La Côte d'Ivoire et le Ghana ouvrent leur Initiative cacao à l'ensemble des pays africains
Réunis mardi à Abidjan dans le cadre d'un sommet de haut niveau consacré à l'Initiative Cacao Côte d'Ivoire-Ghana, le président ivoirien Alassane Ouattara et son homologue ghanéen John Dramani Mahama ont décidé d'élargir cette plateforme à d'autres pays africains producteurs de cacao afin de consolider la position du continent sur le marché mondial.
Selon le communiqué final de la rencontre, les deux pays ont convenu d'ouvrir l'Initiative à l'ensemble des producteurs africains en vue d'approfondir la coopération régionale, de renforcer le poids collectif du continent dans les négociations internationales et de mieux coordonner les réponses aux défis auxquels fait face l'économie cacaoyère.

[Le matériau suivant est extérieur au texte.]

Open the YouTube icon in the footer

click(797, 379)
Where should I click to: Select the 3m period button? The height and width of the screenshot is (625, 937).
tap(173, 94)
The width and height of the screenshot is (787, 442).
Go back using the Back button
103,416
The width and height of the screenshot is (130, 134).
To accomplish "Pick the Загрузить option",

Créée en mars 2018 à Abidjan, l'Initiative Cacao Côte d'Ivoire-Ghana (ICCIG) constitue un cadre de concertation bilatérale destiné à harmoniser les stratégies des deux principaux producteurs mondiaux de cacao et à améliorer les revenus des planteurs grâce à une action coordonnée sur les marchés internationaux.
A eux seuls, la Côte d'Ivoire et le Ghana assurent environ 60% de la production mondiale de cacao, tandis que l'Afrique fournit plus de 70% de l'offre mondiale.

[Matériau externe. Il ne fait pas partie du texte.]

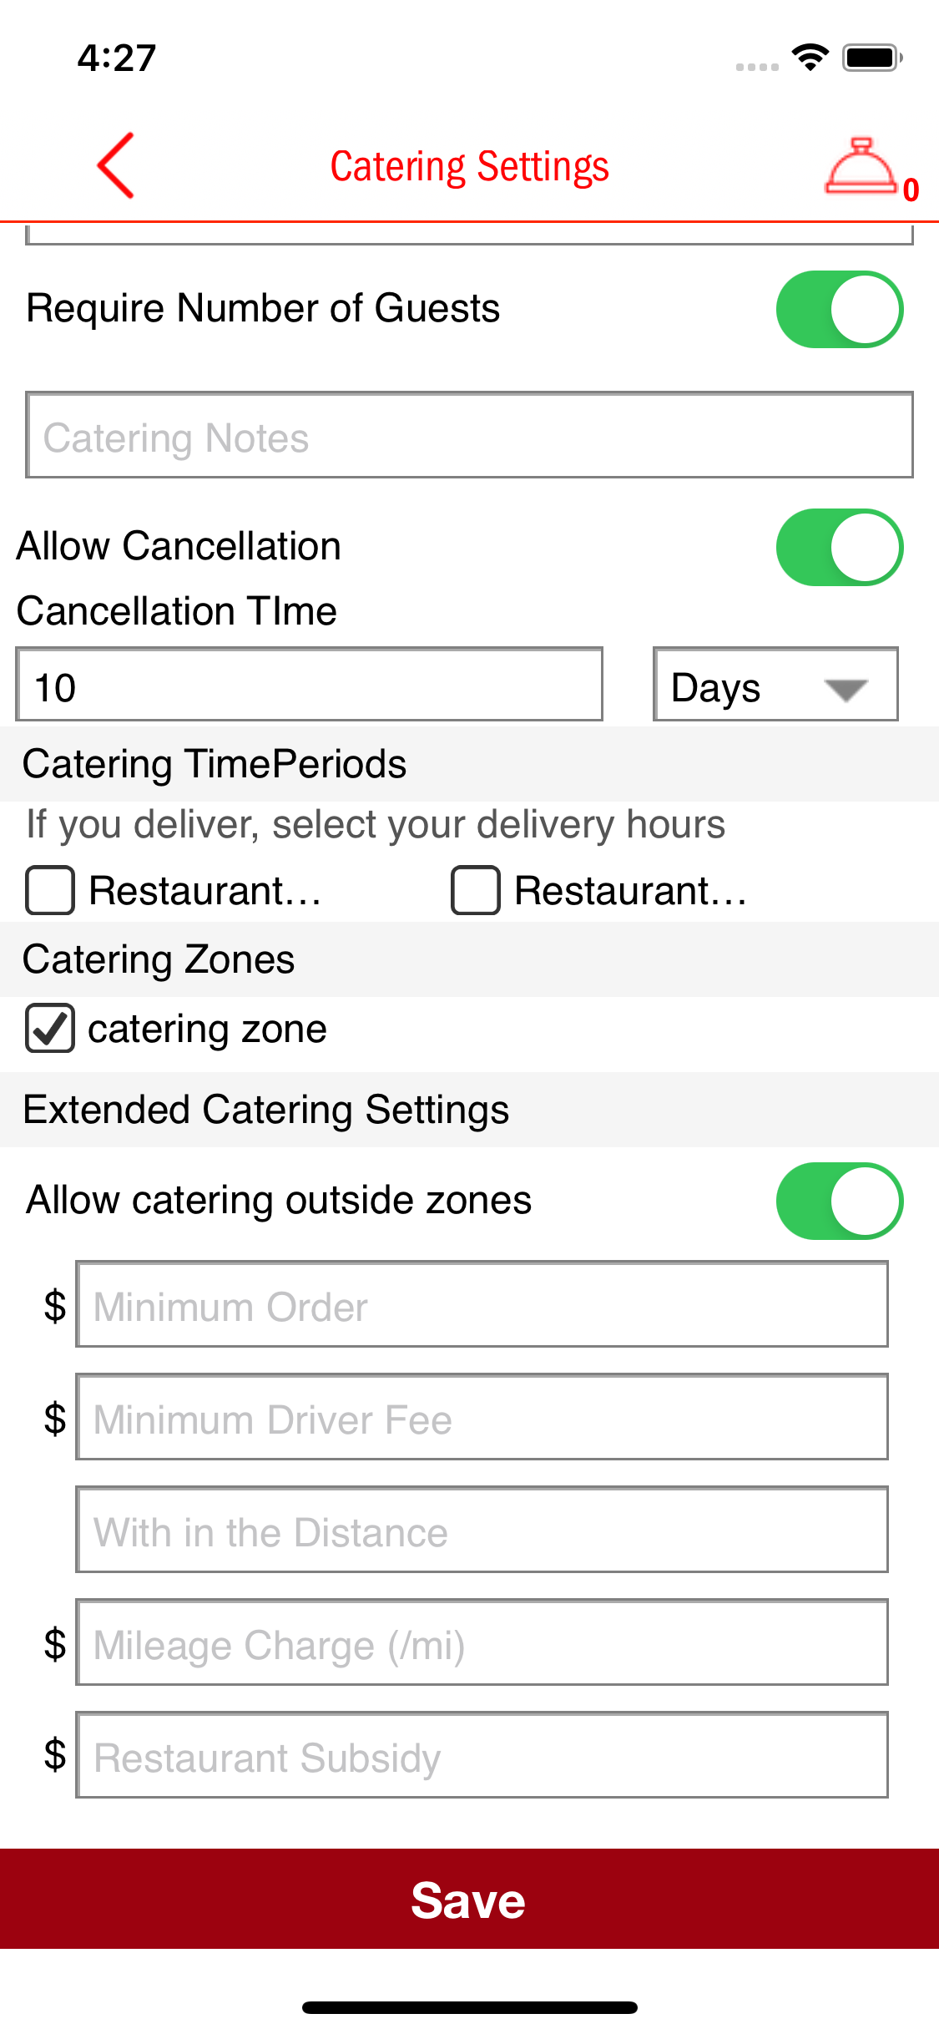The height and width of the screenshot is (2034, 939).
Task: Tap the Catering Settings title
Action: tap(469, 166)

Lors du sommet, les deux chefs d'Etat ont réaffirmé leur engagement en faveur d'une économie cacaoyère durable reposant sur une meilleure rémunération des producteurs. Ils ont souligné la nécessité de garantir aux planteurs un revenu juste et décent et sont convenus d'harmoniser davantage leurs politiques de fixation des prix bord champ.
Les deux pays entendent également renforcer les mécanismes de commercialisation à travers une meilleure coordination de leurs structures de vente, un alignement des primes versées aux producteurs et une synchronisation accrue des campagnes cacaoyères.
Le cacao demeure un pilier économique majeur pour la Côte d'Ivoire et le Ghana. La filière assure les moyens de subsistance de plusieurs millions de personnes et contribue de manière significative à l'emploi, aux recettes d'exportation et au financement des politiques nationales de développement.